As part of its annual Academic Conference, the department of Humanities and Social Sciences organised a pre-conference lecture on the 19th of January, by P. Sainath, the eminent journalist whose chronicles of rural India have won him critical acclaim across the globe. This year, the theme of the conference, to be held between February 6th and 8th, is “On Migration” — according to the website, “…migration does not only refer to physical displacement but is inherently related to questions of identity and values – both native and adopted. Its impacts are not limited to the individual or the local but transgress transnational and global borders, overcoming geographical boundaries on the surface but also economic, linguistic and cultural differentiation.” The papers presented at the conference will present different theoretical perspectives, from the fields of Economics, English Studies and Development Studies.
The previous week being full of successful EMLs and an institute-wide internet outage, CLT was full before the lecture began — people arrived in good numbers, either prompted by the above reasons or drawn by Sainath’s reputation in the media. The lecture was titled “Everyday Lives of Everyday People: Journalism From Below in a Digital Age”, and its primary focus was the increasing rural migration of largely agricultural labourers to urban centres, in search of better-paying jobs.
The effects of globalisation on the urban centres of India have been documented and analysed often, but its insidious link to rural poverty, and the lives of people in villages across India hasn’t received similar attention. As has been the case in the decades before economic liberalisation, inequalities in the quality of life of urban and rural populations are stark, but mainstream media still displays a breathtaking ignorance of this state of affairs, as it largely caters to a class of people (those in the ‘middle’) who are English-speaking, have disposable incomes, and are unbeatably aspirational — for more wealth, and greater social standing. Sainath’s crowdsourced website, the People’s Archive of Rural India (Pari) is a visual archive of life in India’s villages, where most of the country’s population live.
According to the National Sample Survey (NSS), the average farming family (agriculture is still the primary occupation in rural India) earns a total Rs. 6426 a month, from all its working sources (the average strength of such a family is 4.9 members). More than 50% are in debt, a figure Sainath called a ‘complete joke’, as it implies the other half is not, which is not the case. NSS records only institutional debt, and hence informal debt — money borrowed from village lenders and other private sources — goes under its radar. Farmer suicide rates are high — and this might be data that the government no longer records. Previously, when attempting suicide was a crime, the National Crime Records Bureau had an annual record of suicide statistics in the country, but it is uncertain whether they will continue to do so now that suicide has been decriminalised.
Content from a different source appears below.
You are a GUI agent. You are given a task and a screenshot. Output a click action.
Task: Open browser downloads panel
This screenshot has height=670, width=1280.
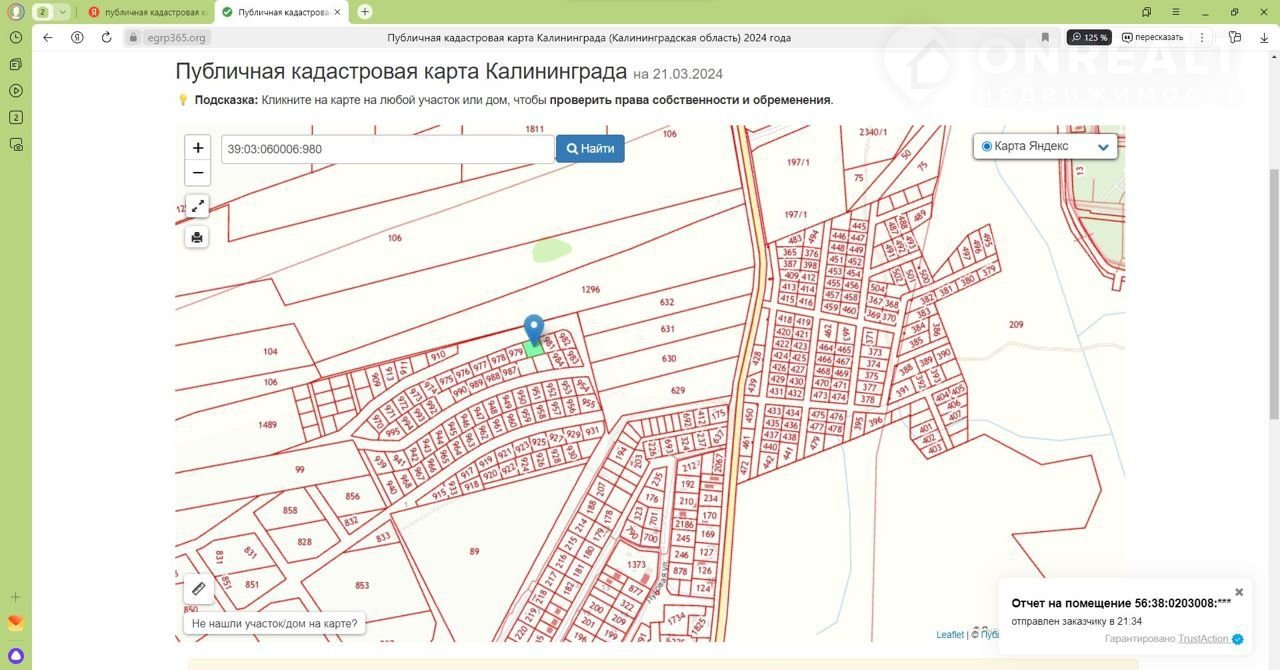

The 2011 Census has recorded a staggering drop in the number of full-time and main cultivators, and the picture becomes clearer when the focus moves to the number of agricultural labourers (landless workers), which has shot up. Others have moved to cities and towns in the last decade. For the first time since Independence, the Census reported that the urban centres of India collectively added more people to its population than the rural ones. Migration to urban areas, in search of jobs which pay, and jobs which are secure and to escape restrictive caste structures has increased over the past decade.
Sainath pointed out the unbelievable diversity in rural India — 830 million of out nearly 1.5 billion people live in villages, and they speak about 730 languages currently. Rural India is also witness to ‘unrivaled occupational diversity’ — people usually work at 3-4 different jobs, ranging from manual scavenging, toddy-tapping to domestic labour. Although their lives might not seem very different from those of their grandparents six decades back, Sainath points out that globalisation and economic reforms of the last twenty years has wrought great change in these places. He cited the example of Kancheepuram silk weavers from Tamil Nadu, who work now from China, producing the same designs at cheaper rates. Children from the Edamalakudy village in Kerala, a place deeply isolated from the surrounding towns, endearingly sing ‘I love potato’, even though there is no potato in their traditional diet, or any cultivated close to the village. The irony of India is that amidst that such mind-boggling variety (‘a continent within a sub-continent’), regressive elements sometimes get stronger, and the number of Khap Panchayats increase, while that of traditional weavers comes down. Most of the talk was spent looking at the various projects undertaken by Pari, which include a face-book of sorts — which has several images of people from all over India, a visual record of the racial diversity of the country — and videos of labourers and school-children — all plainly meant to promote contributions to the site. The lecture was an eye-opener to the complexity and variety of rural India, which is often dismissed as an unproblematic monolith in public and policy discourse.